WORK INSTRUCTIONS> Return all of the data exactly as given.

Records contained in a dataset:
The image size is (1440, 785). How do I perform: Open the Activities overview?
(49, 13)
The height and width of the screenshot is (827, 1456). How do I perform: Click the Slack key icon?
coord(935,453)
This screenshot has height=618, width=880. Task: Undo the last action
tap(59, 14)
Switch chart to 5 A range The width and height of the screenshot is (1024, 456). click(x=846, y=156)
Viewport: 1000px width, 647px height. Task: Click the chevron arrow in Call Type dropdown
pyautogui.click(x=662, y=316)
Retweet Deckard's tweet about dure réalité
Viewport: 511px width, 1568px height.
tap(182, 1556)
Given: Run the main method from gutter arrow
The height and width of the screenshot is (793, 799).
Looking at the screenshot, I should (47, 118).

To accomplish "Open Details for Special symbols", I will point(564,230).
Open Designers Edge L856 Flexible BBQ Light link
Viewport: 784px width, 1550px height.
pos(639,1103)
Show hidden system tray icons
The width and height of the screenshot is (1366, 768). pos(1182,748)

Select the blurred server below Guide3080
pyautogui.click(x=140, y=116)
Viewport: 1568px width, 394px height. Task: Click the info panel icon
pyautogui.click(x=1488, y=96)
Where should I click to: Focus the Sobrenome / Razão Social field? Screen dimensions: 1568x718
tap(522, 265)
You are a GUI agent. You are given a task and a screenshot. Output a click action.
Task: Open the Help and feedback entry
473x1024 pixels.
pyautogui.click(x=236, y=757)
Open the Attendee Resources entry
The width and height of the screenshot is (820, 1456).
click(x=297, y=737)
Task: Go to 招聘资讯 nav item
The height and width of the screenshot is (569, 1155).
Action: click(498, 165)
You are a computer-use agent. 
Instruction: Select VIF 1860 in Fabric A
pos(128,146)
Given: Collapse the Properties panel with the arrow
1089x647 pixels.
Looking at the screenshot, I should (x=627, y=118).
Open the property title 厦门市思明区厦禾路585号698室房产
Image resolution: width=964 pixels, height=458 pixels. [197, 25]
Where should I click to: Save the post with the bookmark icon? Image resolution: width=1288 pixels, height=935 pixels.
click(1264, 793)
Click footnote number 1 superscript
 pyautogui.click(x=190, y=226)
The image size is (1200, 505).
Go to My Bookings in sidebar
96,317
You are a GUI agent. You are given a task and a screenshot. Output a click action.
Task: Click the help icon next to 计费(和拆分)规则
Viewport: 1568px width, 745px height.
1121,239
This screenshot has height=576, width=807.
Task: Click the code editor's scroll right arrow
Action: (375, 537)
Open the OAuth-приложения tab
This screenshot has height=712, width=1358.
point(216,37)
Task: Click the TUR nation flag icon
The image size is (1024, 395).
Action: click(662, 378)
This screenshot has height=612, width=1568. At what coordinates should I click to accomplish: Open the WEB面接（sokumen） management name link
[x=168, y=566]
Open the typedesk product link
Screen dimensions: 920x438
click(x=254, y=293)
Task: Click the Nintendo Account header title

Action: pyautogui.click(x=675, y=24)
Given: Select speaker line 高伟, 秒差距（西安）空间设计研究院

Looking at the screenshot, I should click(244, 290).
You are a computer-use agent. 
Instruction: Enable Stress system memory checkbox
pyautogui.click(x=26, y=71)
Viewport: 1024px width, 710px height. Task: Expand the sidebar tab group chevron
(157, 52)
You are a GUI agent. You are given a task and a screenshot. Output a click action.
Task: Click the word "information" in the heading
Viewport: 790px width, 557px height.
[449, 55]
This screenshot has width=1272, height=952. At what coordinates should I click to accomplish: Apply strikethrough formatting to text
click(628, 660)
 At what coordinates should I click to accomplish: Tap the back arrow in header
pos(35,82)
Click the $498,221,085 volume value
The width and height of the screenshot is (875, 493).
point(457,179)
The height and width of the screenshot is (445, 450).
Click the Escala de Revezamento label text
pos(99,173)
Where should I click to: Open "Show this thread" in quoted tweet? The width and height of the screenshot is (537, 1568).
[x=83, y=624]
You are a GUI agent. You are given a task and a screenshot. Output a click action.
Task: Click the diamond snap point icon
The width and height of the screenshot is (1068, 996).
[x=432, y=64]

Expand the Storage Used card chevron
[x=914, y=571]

RESPONSE>
The image size is (1440, 785). How do I perform: Open the Activities overview?
(49, 13)
The height and width of the screenshot is (827, 1456). How do I perform: Click the Slack key icon?
coord(935,453)
This screenshot has height=618, width=880. Task: Undo the last action
tap(59, 14)
Switch chart to 5 A range The width and height of the screenshot is (1024, 456). click(x=846, y=156)
Viewport: 1000px width, 647px height. Task: Click the chevron arrow in Call Type dropdown
pyautogui.click(x=662, y=316)
Retweet Deckard's tweet about dure réalité
Viewport: 511px width, 1568px height.
tap(182, 1556)
Given: Run the main method from gutter arrow
The height and width of the screenshot is (793, 799).
Looking at the screenshot, I should (47, 118).

To accomplish "Open Details for Special symbols", I will point(564,230).
Open Designers Edge L856 Flexible BBQ Light link
Viewport: 784px width, 1550px height.
pos(639,1103)
Show hidden system tray icons
The width and height of the screenshot is (1366, 768). pos(1182,748)

Select the blurred server below Guide3080
pyautogui.click(x=140, y=116)
Viewport: 1568px width, 394px height. Task: Click the info panel icon
pyautogui.click(x=1488, y=96)
Where should I click to: Focus the Sobrenome / Razão Social field? Screen dimensions: 1568x718
tap(522, 265)
You are a GUI agent. You are given a task and a screenshot. Output a click action.
Task: Open the Help and feedback entry
473x1024 pixels.
pyautogui.click(x=236, y=757)
Open the Attendee Resources entry
The width and height of the screenshot is (820, 1456).
click(x=297, y=737)
Task: Go to 招聘资讯 nav item
The height and width of the screenshot is (569, 1155).
Action: click(498, 165)
You are a computer-use agent. 
Instruction: Select VIF 1860 in Fabric A
pos(128,146)
Given: Collapse the Properties panel with the arrow
1089x647 pixels.
Looking at the screenshot, I should (x=627, y=118).
Open the property title 厦门市思明区厦禾路585号698室房产
Image resolution: width=964 pixels, height=458 pixels. [197, 25]
Where should I click to: Save the post with the bookmark icon? Image resolution: width=1288 pixels, height=935 pixels.
click(1264, 793)
Click footnote number 1 superscript
 pyautogui.click(x=190, y=226)
The image size is (1200, 505).
Go to My Bookings in sidebar
96,317
You are a GUI agent. You are given a task and a screenshot. Output a click action.
Task: Click the help icon next to 计费(和拆分)规则
Viewport: 1568px width, 745px height.
1121,239
This screenshot has height=576, width=807.
Task: Click the code editor's scroll right arrow
Action: (375, 537)
Open the OAuth-приложения tab
This screenshot has height=712, width=1358.
point(216,37)
Task: Click the TUR nation flag icon
The image size is (1024, 395).
Action: click(662, 378)
This screenshot has height=612, width=1568. At what coordinates should I click to accomplish: Open the WEB面接（sokumen） management name link
[x=168, y=566]
Open the typedesk product link
Screen dimensions: 920x438
click(x=254, y=293)
Task: Click the Nintendo Account header title

Action: pyautogui.click(x=675, y=24)
Given: Select speaker line 高伟, 秒差距（西安）空间设计研究院

Looking at the screenshot, I should click(244, 290).
You are a computer-use agent. 
Instruction: Enable Stress system memory checkbox
pyautogui.click(x=26, y=71)
Viewport: 1024px width, 710px height. Task: Expand the sidebar tab group chevron
(157, 52)
You are a GUI agent. You are given a task and a screenshot. Output a click action.
Task: Click the word "information" in the heading
Viewport: 790px width, 557px height.
[449, 55]
This screenshot has width=1272, height=952. At what coordinates should I click to accomplish: Apply strikethrough formatting to text
click(628, 660)
 At what coordinates should I click to accomplish: Tap the back arrow in header
pos(35,82)
Click the $498,221,085 volume value
The width and height of the screenshot is (875, 493).
point(457,179)
The height and width of the screenshot is (445, 450).
Click the Escala de Revezamento label text
pos(99,173)
Where should I click to: Open "Show this thread" in quoted tweet? The width and height of the screenshot is (537, 1568).
[x=83, y=624]
You are a GUI agent. You are given a task and a screenshot. Output a click action.
Task: Click the diamond snap point icon
The width and height of the screenshot is (1068, 996).
[x=432, y=64]

Expand the Storage Used card chevron
[x=914, y=571]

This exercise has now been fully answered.